The Last Country in Africa to End Polio Just Reached a Historic Milestone

Nigeria has gone a year without a single case, setting the continent on the path to being polio-free in three years.

(Photo: Chris Hondros/Getty Images)

Jul 24, 2015· 1 MIN READ
David McNair is an award-winning reporter and editor based in Charlottesville, Va. He runs the hyper-local news site The DTM and his fiction has appeared in Virginia Quarterly Review.

Africa’s last polio-endemic country is about to be rid of that label for good.

Today marks one year of Nigeria being polio-free, and the country will be officially removed from the World Health Organization’s polio epidemic list in August. The disease, which primarily affects children under the age of five and can lead to permanent paralysis, had been eradicated in every African country except Nigeria.

Friday’s news signifies historic progress in the fight to end polio. If no new cases are announced in any African country for the next three years, WHO will officially declare the continent polio-free.

Rotary International—which has been leading polio immunization efforts alongside WHO, UNICEF, and the U.S. Centers for Disease Control and Prevention since 1985—called the achievement a “significant global health milestone” in a statement released today. But the organization also cautioned that the next two years will be a critical time for ensuring that Nigeria stays on track.

“It is too soon to celebrate,” Tunji Funsho, Rotary International’s National PolioPlus Committee chair for Nigeria, said in the statement. “The world needs to keep polio eradication a high priority to ensure the disease does not return within our borders.”

Hamid Jafari, the director of WHO’s Global Polio Eradication Initiative, echoed the thought at a Rotary International convention last month. “As long as polio exists anywhere, it will continue to be a threat everywhere,” he said.

To put Friday’s achievement into perspective, 125 countries around the world were on the polio epidemic list in 1988. Today, only two—Afghanistan and Pakistan—continue to battle the disease (WHO declared India and the Southeast Asian region polio-free in 2014). Last year, 90 percent of the world’s reported polio cases were in Pakistan, the highest it’s been in more than a decade.

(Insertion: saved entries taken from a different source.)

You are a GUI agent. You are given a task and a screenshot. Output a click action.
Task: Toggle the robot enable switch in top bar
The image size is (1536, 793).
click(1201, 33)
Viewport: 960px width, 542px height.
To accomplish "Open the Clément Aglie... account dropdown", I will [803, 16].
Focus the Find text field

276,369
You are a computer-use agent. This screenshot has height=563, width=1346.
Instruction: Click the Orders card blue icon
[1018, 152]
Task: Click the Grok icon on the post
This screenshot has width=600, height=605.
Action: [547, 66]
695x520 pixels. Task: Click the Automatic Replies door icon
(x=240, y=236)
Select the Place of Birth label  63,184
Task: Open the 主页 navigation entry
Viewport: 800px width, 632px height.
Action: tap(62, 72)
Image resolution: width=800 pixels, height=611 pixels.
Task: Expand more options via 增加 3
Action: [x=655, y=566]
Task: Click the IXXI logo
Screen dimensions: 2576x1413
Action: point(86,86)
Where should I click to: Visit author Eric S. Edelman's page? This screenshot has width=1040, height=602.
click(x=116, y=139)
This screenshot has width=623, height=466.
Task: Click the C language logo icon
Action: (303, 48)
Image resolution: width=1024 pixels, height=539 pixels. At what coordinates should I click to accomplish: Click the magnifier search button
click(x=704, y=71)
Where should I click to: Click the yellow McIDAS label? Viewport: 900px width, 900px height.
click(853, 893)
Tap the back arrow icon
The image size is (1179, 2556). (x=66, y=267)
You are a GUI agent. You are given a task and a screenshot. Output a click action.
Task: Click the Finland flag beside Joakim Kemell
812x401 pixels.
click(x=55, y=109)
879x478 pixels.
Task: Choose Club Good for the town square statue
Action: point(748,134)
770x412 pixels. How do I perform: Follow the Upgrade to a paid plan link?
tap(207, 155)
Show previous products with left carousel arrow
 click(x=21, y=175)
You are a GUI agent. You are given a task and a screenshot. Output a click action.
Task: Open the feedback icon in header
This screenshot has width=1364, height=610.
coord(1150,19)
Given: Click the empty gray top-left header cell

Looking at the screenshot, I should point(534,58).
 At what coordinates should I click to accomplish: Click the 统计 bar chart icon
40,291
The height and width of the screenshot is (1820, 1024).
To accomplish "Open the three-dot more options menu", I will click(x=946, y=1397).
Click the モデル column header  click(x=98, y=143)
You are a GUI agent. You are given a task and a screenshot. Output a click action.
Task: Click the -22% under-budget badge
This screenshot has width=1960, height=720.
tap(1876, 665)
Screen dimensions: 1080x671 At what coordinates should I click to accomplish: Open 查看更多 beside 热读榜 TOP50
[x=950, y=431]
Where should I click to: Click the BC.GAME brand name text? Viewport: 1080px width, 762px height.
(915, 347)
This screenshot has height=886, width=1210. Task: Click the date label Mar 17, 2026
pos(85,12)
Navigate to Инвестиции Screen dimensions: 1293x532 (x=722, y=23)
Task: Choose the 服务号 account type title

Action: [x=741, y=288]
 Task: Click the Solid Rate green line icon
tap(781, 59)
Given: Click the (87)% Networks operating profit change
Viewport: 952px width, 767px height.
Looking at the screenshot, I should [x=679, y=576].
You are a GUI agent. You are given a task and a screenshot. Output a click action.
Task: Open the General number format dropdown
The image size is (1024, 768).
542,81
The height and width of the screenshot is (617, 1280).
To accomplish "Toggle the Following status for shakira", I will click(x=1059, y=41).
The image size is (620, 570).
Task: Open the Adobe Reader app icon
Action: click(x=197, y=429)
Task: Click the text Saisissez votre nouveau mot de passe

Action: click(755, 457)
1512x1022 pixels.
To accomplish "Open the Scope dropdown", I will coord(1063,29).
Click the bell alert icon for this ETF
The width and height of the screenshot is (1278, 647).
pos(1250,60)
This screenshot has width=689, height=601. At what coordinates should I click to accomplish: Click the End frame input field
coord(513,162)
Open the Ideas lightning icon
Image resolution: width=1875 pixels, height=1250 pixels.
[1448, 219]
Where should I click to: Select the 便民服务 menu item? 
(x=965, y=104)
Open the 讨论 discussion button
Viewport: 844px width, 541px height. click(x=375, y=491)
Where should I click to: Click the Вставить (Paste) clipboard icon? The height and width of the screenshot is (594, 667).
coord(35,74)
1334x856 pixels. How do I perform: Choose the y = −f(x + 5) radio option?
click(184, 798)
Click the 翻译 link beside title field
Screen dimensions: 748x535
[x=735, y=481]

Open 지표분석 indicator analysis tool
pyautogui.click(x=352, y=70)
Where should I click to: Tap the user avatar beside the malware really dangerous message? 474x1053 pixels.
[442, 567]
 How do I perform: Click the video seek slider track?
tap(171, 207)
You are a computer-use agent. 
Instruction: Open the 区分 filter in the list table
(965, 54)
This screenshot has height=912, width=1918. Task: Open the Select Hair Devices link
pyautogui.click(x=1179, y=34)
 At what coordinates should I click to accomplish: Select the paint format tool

Securing access for vaccinators has been the primary obstacle. In Nigeria, for example, religious leaders skeptical of foreign aid have thwarted a number of vaccination efforts and even attacked immunization workers.

The Bill and Melinda Gates Foundation (which funds TakePart World) made wiping out polio a top priority in 2013, but Bill Gates revealed in an interview last year that violence within countries was delaying progress.

“Nigeria and Pakistan are going to be tough. The Pakistan violence is evil,” Gates told AFP, frustrated that inoculation drives were being undermined. “The truth is the vaccine is to help kids. And spreading rumors and attacking the workers on this—those people don’t have justice and truth on their side.”

But progress is happening. Jafari shared at the convention that vaccinators have “gained access to areas that have been out of reach for years,” and the country has already seen a 70 percent reduction in polio cases in the first half of 2015 compared with the same time last year, according to Rotary International.

“This is a reminder that we cannot let politics and conflict stand in our way,” Jafari said. “At the end of the chain stands a mother or father that just wants to protect their child. But the coming months are the real test. We are entering the high season for polio transmission.”